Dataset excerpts

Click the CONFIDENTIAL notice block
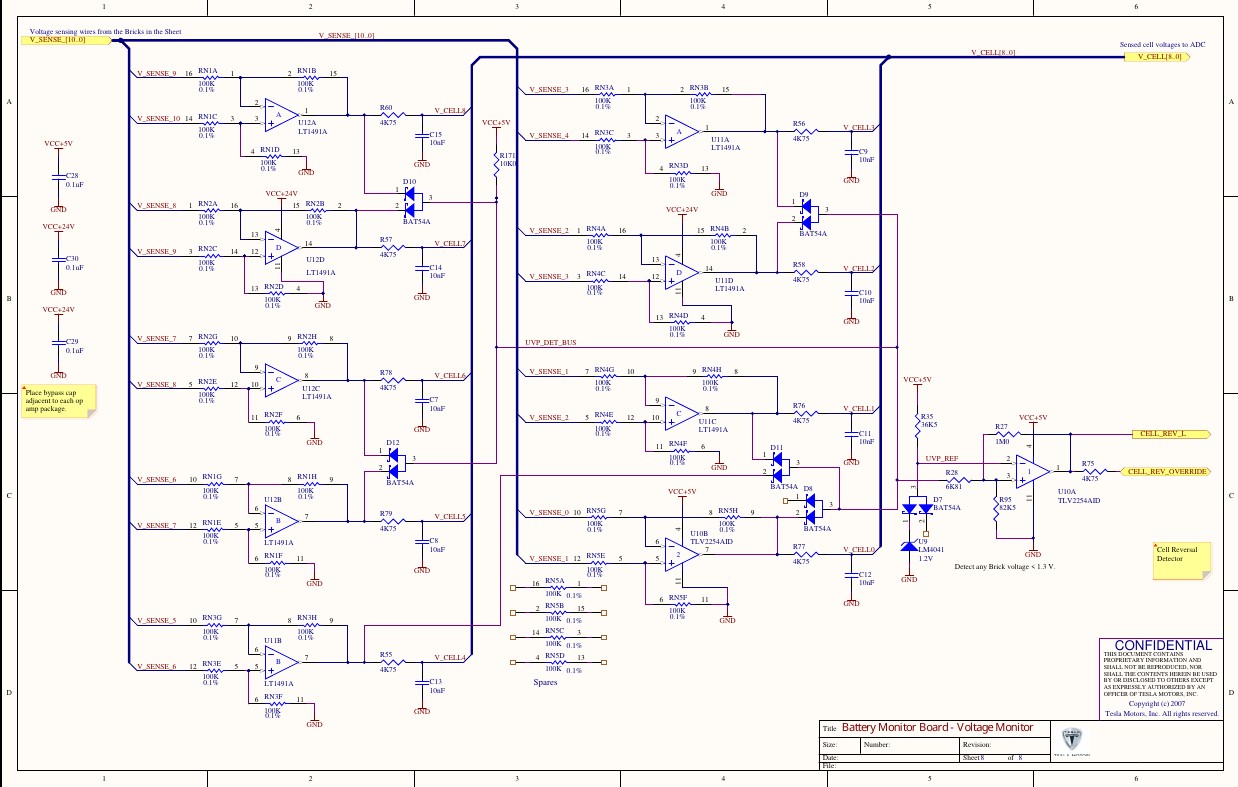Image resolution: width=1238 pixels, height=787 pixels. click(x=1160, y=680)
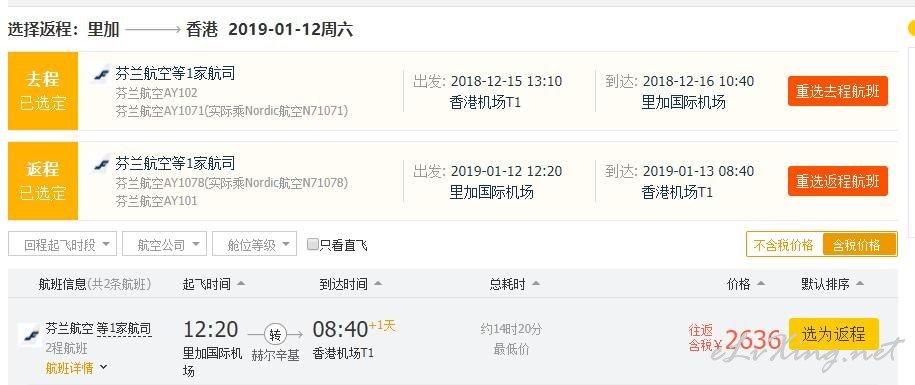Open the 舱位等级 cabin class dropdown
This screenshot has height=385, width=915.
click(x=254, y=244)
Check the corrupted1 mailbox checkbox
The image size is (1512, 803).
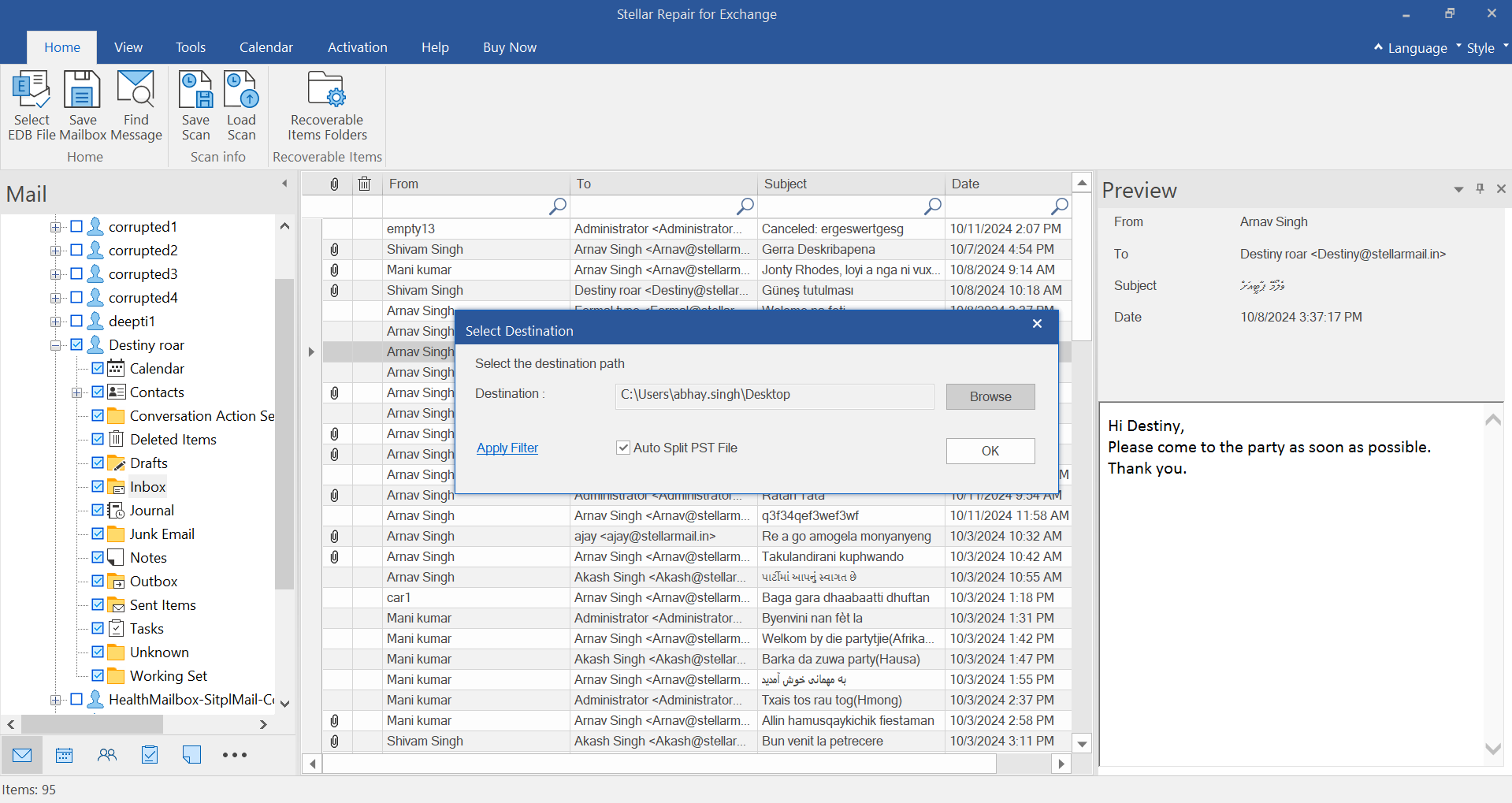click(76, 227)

▶ **Activity**
Please retype the records above exactly, but leave out any pictures.

▶ **Finished task**
Click the CONFIDENTIAL notice block
Image resolution: width=1238 pixels, height=787 pixels. click(x=1160, y=680)
Open the 舱位等级 cabin class dropdown
This screenshot has height=385, width=915.
click(x=254, y=244)
Check the corrupted1 mailbox checkbox
The image size is (1512, 803).
click(76, 227)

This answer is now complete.